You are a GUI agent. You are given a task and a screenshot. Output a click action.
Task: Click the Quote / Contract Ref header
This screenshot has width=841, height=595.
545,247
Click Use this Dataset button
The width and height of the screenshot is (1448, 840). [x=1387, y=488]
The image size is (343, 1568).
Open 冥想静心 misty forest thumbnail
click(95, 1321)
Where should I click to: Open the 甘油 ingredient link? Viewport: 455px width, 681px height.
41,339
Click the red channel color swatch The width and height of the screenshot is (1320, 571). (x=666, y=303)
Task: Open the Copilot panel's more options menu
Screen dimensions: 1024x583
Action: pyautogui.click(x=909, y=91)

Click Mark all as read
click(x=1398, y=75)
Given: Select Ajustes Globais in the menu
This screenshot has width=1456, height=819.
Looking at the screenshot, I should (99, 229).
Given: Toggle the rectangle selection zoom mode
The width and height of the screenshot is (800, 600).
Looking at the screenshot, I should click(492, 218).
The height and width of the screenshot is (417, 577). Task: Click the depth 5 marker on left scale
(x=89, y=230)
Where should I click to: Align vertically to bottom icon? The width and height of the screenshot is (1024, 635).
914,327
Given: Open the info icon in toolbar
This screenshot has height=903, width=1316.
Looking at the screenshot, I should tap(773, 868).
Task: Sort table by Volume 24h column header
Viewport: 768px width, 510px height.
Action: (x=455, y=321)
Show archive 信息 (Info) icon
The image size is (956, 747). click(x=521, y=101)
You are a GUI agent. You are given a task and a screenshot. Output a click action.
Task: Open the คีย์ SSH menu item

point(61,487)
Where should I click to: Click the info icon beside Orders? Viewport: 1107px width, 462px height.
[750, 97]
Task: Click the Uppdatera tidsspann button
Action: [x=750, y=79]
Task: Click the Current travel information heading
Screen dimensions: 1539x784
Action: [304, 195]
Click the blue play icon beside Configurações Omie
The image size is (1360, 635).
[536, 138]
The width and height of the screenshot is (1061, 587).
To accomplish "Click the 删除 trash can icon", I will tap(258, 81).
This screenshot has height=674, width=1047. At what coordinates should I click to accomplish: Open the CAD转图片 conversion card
........
◆ Given task:
Rewrite all the records above as a numbered list with one line per item, leaving out the blank lines.

◆ Correct response:
1. You are a GUI agent. You are given a task and a screenshot. Output a click action.
2. Task: Click the Quote / Contract Ref header
3. This screenshot has width=841, height=595.
4. 545,247
5. Click Use this Dataset button
6. The width and height of the screenshot is (1448, 840). [x=1387, y=488]
7. The image size is (343, 1568).
8. Open 冥想静心 misty forest thumbnail
9. click(95, 1321)
10. Where should I click to: Open the 甘油 ingredient link? Viewport: 455px width, 681px height.
11. 41,339
12. Click the red channel color swatch The width and height of the screenshot is (1320, 571). (x=666, y=303)
13. Task: Open the Copilot panel's more options menu
14. Screen dimensions: 1024x583
15. Action: pyautogui.click(x=909, y=91)
16. Click Mark all as read
17. click(x=1398, y=75)
18. Given: Select Ajustes Globais in the menu
19. This screenshot has width=1456, height=819.
20. Looking at the screenshot, I should (99, 229).
21. Given: Toggle the rectangle selection zoom mode
22. The width and height of the screenshot is (800, 600).
23. Looking at the screenshot, I should click(492, 218).
24. The height and width of the screenshot is (417, 577). Task: Click the depth 5 marker on left scale
25. (x=89, y=230)
26. Where should I click to: Align vertically to bottom icon? The width and height of the screenshot is (1024, 635).
27. 914,327
28. Given: Open the info icon in toolbar
29. This screenshot has height=903, width=1316.
30. Looking at the screenshot, I should tap(773, 868).
31. Task: Sort table by Volume 24h column header
32. Viewport: 768px width, 510px height.
33. Action: (x=455, y=321)
34. Show archive 信息 (Info) icon
35. The image size is (956, 747). click(x=521, y=101)
36. You are a GUI agent. You are given a task and a screenshot. Output a click action.
37. Task: Open the คีย์ SSH menu item
38. point(61,487)
39. Where should I click to: Click the info icon beside Orders? Viewport: 1107px width, 462px height.
40. [750, 97]
41. Task: Click the Uppdatera tidsspann button
42. Action: [x=750, y=79]
43. Task: Click the Current travel information heading
44. Screen dimensions: 1539x784
45. Action: [304, 195]
46. Click the blue play icon beside Configurações Omie
47. The image size is (1360, 635).
48. [536, 138]
49. The width and height of the screenshot is (1061, 587).
50. To accomplish "Click the 删除 trash can icon", I will tap(258, 81).
51. This screenshot has height=674, width=1047. At what coordinates should I click to accomplish: Open the CAD转图片 conversion card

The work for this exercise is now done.